Fans of the original beloved budget-priced red-sauce joint will be happy to hear that everything I've tried at the newer branch has been identical, for better or worse. Dispensing with the bad news first, the house salad is the same iceberg-based boredom, and a request for a substitution of romaine (which I knew was available since there's a caesar salad on the menu) was countered with the suggestion that I order a caesar salad. Duh. The caesar was okay, but for $2 more than the regular salad, the $4.25 plate of lettuce and mediocre pregrated Parmesan should have been prepared tableside as well as considerably larger than it was; romaine just isn't that much more expensive than iceberg lettuce.

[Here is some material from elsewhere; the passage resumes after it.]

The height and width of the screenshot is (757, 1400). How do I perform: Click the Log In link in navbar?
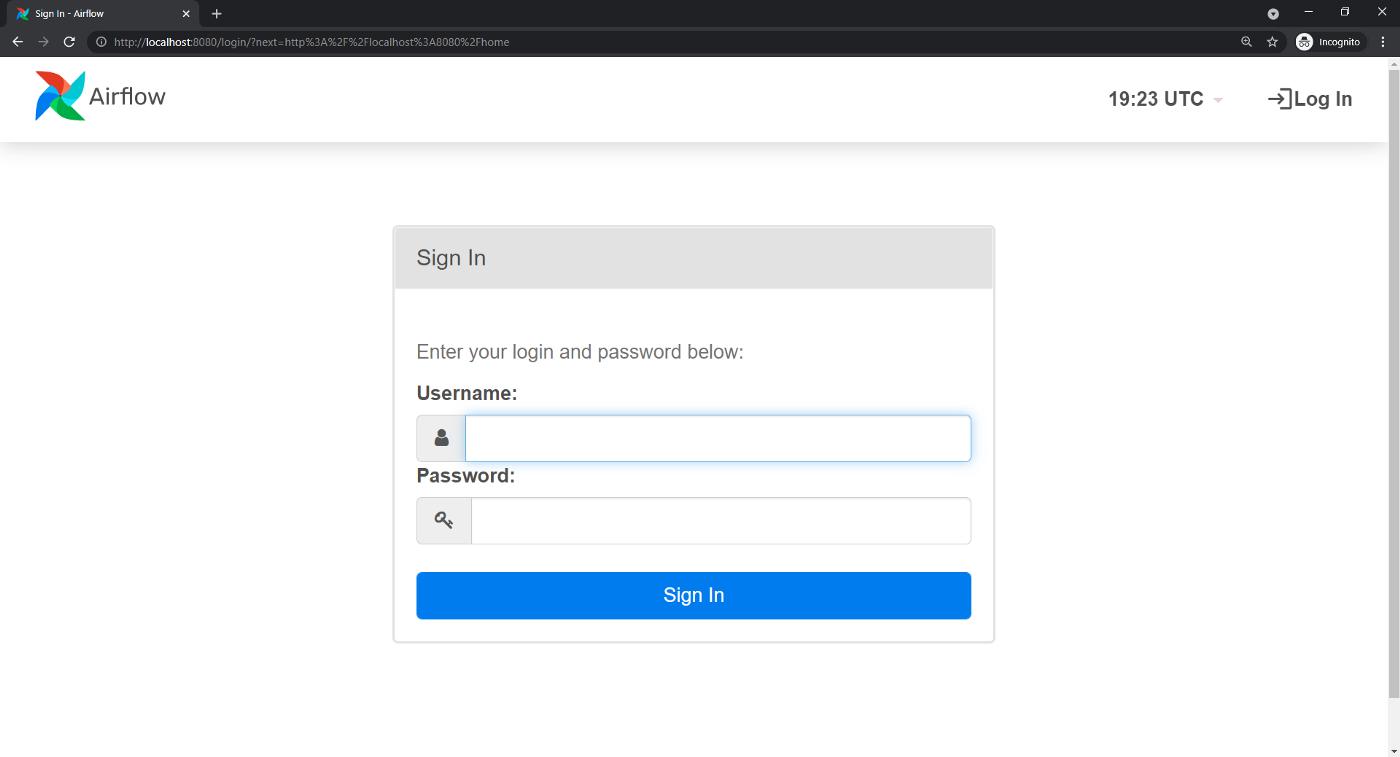tap(1310, 99)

A $5.25 combination cold sub was nothing to write home about, either, due to so-so ingredients. Obviously domestic salami, ham, boiled ham, and capicollo weren't even the quality of the cold cuts in standard supermarket subs, much less Italian imports; garnishes were limited to iceberg lettuce and unripe tomatoes (no onions, peppers, or pickles); and the soft roll was soggy, too unsubstantial to stand up to the sandwich's watery vinegar/dried oregano dressing. Hot subs are the way to go at Mario; the $5 eggplant Parmesan was firm and flavorful, the $5.75 green pepper/sausage model supreme.
The same scrumptious sausage is available as a main dish or à la carte side and as a topping on spaghetti or pizza, and is recommended in any of these forms; totally lacking in the unpleasantly musky overtone that mars most commercially made Italian sausage, Mario's homemade stuff sparks with freshness, and is so spicily savory it'd surely make even a car tire palatable. Since Mario's spaghetti, both here and uptown, has always been too thin and too soft for my taste (I prefer number 12 spaghetti to number 11, and find any pasta that's not cooked al dente, as in Italy, wasted calories), my favorite frame for the sausage is pizza. This is no more authentically Italian than Mario's pasta, but is darned good New York-style pizza with a characterful crust and assertive, tangy tomato sauce. Although carnivores would be crazy to not order the sausage topping -- as well as, preferably, the also homemade and also excellent meatballs -- vegetarians are not shortchanged. Vegetable toppings are fresh here, even the mushrooms (none of those nasty canned buttons), just as at more designer-priced pizzerias. Mario's large cheese pies are $9 ($6.99 on Mondays).
But let's cut to the crucial question: Did Mario's famed garlic rolls survive the transition downtown? Superbly! Each pasta, salad, or main dish order comes with three of the city's best garlic rolls, but don't make the mistake of thinking three is enough. A dozen rolls ($3) is not too many -- especially not on a first date. Because any prospective love who shies away from these chewy crunchy-crusted beauties, demurring that the lusty amount of garlic/parsley oil drenching them is too much, is bound to be bad in bed, guaranteed. In this respect, this humble luncheonette is the most romantic location in town.